Выбрать главу

​- Так вот, запомни: она сейчас на небесах. Она была ангелом, а ты, ты ее убила. Знаешь, что это значит?

​Она знала. Так же, как и то, что сейчас нет смысла что-то говорить: отец ее все равно не слушал. Никакого смысла не было, ничего не было, закрывалась дверь, темнело окно, и она оставалась одна.

​Но со временем ее отец начал считать, что она слишком хорошо устроилась для убийцы, и придумал целую систему наказания. По вечерам, когда начинало темнеть, он со своей вездесущей улыбкой, ровным спокойным голосом говорил о матери. Вебер молча смотрела на свои коленки и представляла себе ее как что-то эфемерное и воздушное, парящее в невесомости, и пыталась в мыслях обратиться к ней, попросить прощения.

​Мать не отвечала - зато отец в это время сухо щелкал ремнем позади нее и велел раздеваться.

​Сначала, еще первые года два, он наказывал ее не так часто: раз в неделю, обыкновенно в субботу, примерно полчаса. Следов на теле не оставалось, одна беда - синяки: затягивались под кожей синевато-черным пятном, и гладкий быстрый ремень снова отщелкивал по ним, наполняя темной кровью.

​Когда она пошла в школу, у нее также не появилось друзей: она не умела вести себя, как обычный ребенок, и во всем видела свою ошибку. Чаще всего было сложно определиться со своими чувствами и их выражением: она не могла сказать, что ей нравится, а что нет - все, что происходило с ней в повседневной жизни, было недостижимым, дальше всяких звезд.

​Желаний не было, мыслей - тоже, и боль тоже перестала причинять неудобства; она стала естественной, как продолжение самой себя, как конечность или орган.

​Но чем старше она становилась, тем больше отец терял свое спокойствие и образцовость. На идеально гладком лице появились морщины и гневные складки, глаза поблекли, одежда обвисла. Он уже не разговаривал с ней спокойным безупречным голосом, округло и громко выговаривая окончания; появилась какая-то суетливость, дергание рук и короткие резкие звуки, которые вылетали у него изо рта, когда ремень сочно впивался в бок, оставляя пылающий багровый след; он все больше раздражался и нервно покрикивал, говорил меньше, и в конце концов перестал говорить совсем.

​За него это делали его руки и ремни, увеличивающиеся в размере и жесткости кожи. Боль становилась глубже, угнездилась под кожей и точила изнутри, и в конце представить себя отдельно от нее стало невозможно. Больно-больно-больно, но по-другому никак, для такой как она ничего другого и не могло быть. Да и нужно ли это «по-другому»?
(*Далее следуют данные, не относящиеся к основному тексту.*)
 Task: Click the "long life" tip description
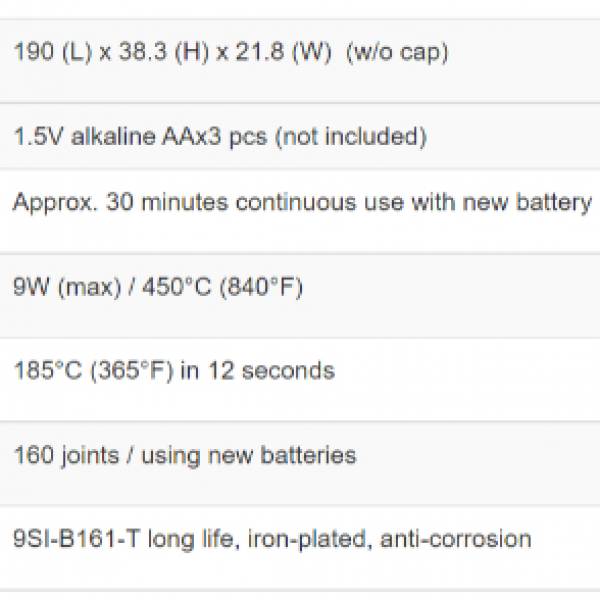pyautogui.click(x=185, y=539)

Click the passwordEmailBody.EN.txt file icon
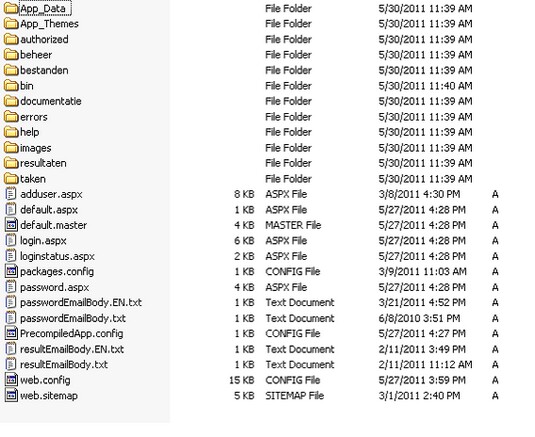tap(11, 303)
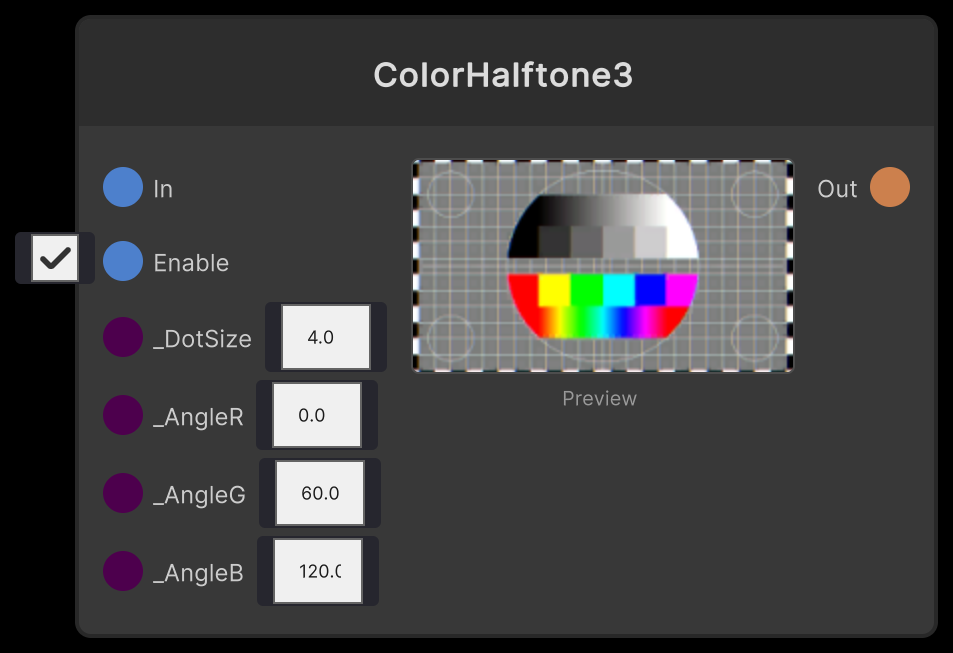Click the blue Enable input port
The image size is (953, 653).
pos(122,262)
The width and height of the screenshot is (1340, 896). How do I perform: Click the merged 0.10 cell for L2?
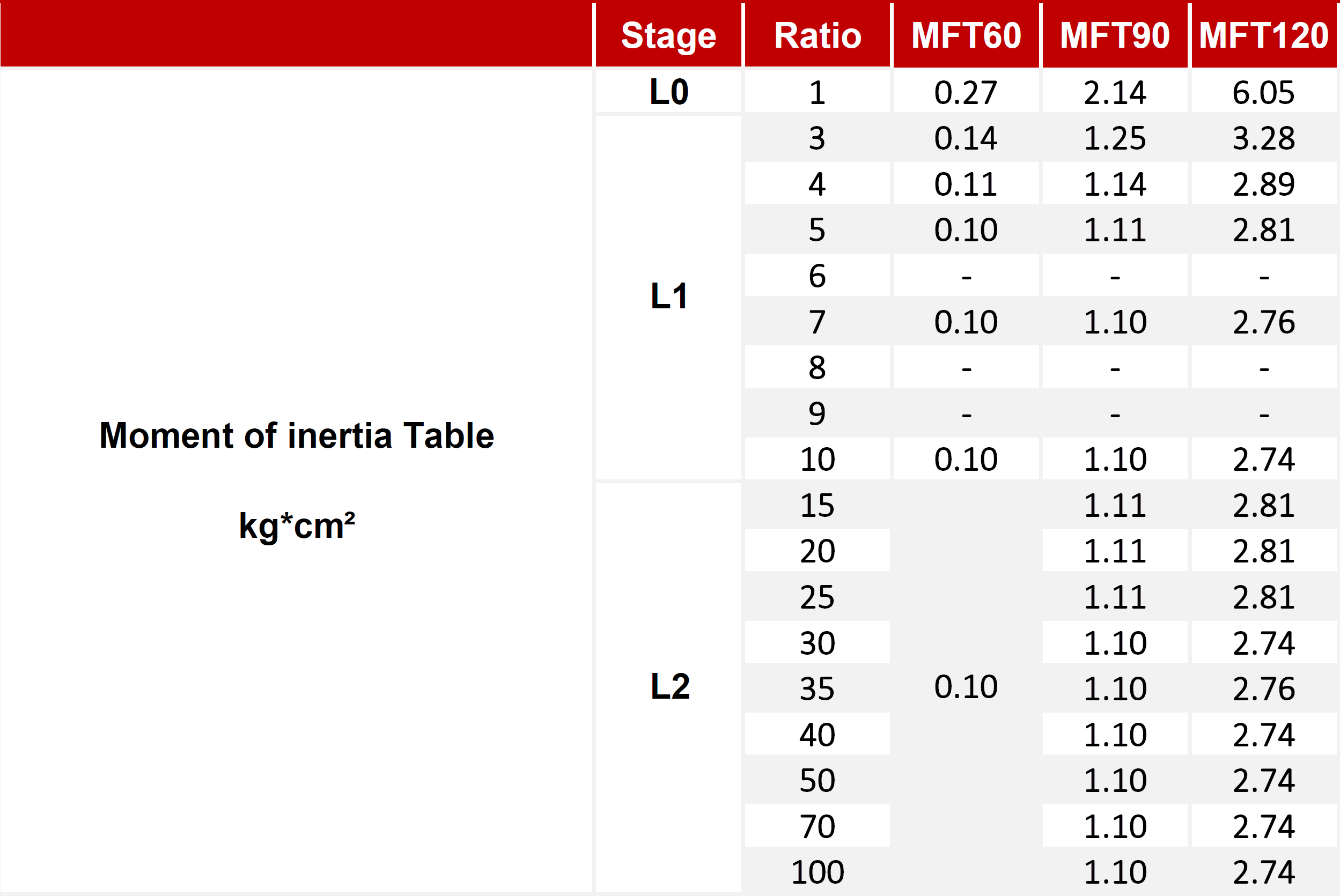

​Но в девять лет, одним теплым весенним вечером, он пришел домой позднее обычного и не говорил ни слова - только блестел на нее стеклянными глазами. Вебер, раздетая, ждала наказания, как и всегда, сидя на коленях и не поднимая глаз; отец долго молчал, будто сдерживая что-то, а потом вышел из комнаты и вернулся с чем-то, звонко свистнувшим в воздухе.

​В этот раз боль перестала вяло бултыхаться где-то под кожей, между мышц, а вырвалась наружу, вытекая наружу горячим и щекотным. Тикали часы, весело шлепали удары, сзади пыхтел отец, а Вебер пачкала густой липкой слюной ореховый линолеум и не могла разжать онемевших пальцев; все залилось красным, будто ее окунули в краску и вытащили, органы внутри будто заходили ходуном, как люди ночью, когда кто-то яростно стучится в дверь.

​Напоследок он ногой перевернул ее бесчувственное тело - сознание уже было не здесь, резервы истощились, органы уже сами просились наружу - что-то коротко ей сказал и наступил на щеку, квадратным ледяным каблуком задевая мокрые губы.

​После этого вечера она не могла встать с кровати - конечно, когда доползла до нее - два дня; отец приносил ей воды и уходил, не сказав ни слова, а на второй день сказал презрительно:

​- Дармоедка. Того и ждешь, чтобы все за тебя делали, да, ничтожество?

​Ничтожеством она не была, поэтому в школу пошла на следующий же день, и все бы хорошо, если бы ее не поймал один любопытный мальчик, сующий нос не в свои дела.

​...А я внезапно начинаю чувствовать свое тело так, как никогда не испытывал раньше: я слышу свое дыхание, швабру, впившуюся в бедро, полный мочевой пузырь, и пульс в висках, как маленьким молотком изнутри: тук-тук-тук.

​Моя ладонь, лежащая на ее спине, чуть ниже лопатки, будто начинают грызть беззубым ртом - я ощущаю каждый миллиметр, каждую неровность, выпуклость и впадинку, угадывающуюся под двумя слоями ткани. Моя ладонь - как чертова принцесса на горошине: через тридцать три одеяла, набитых лебяжьим пухом, я чувствую их - многоножек.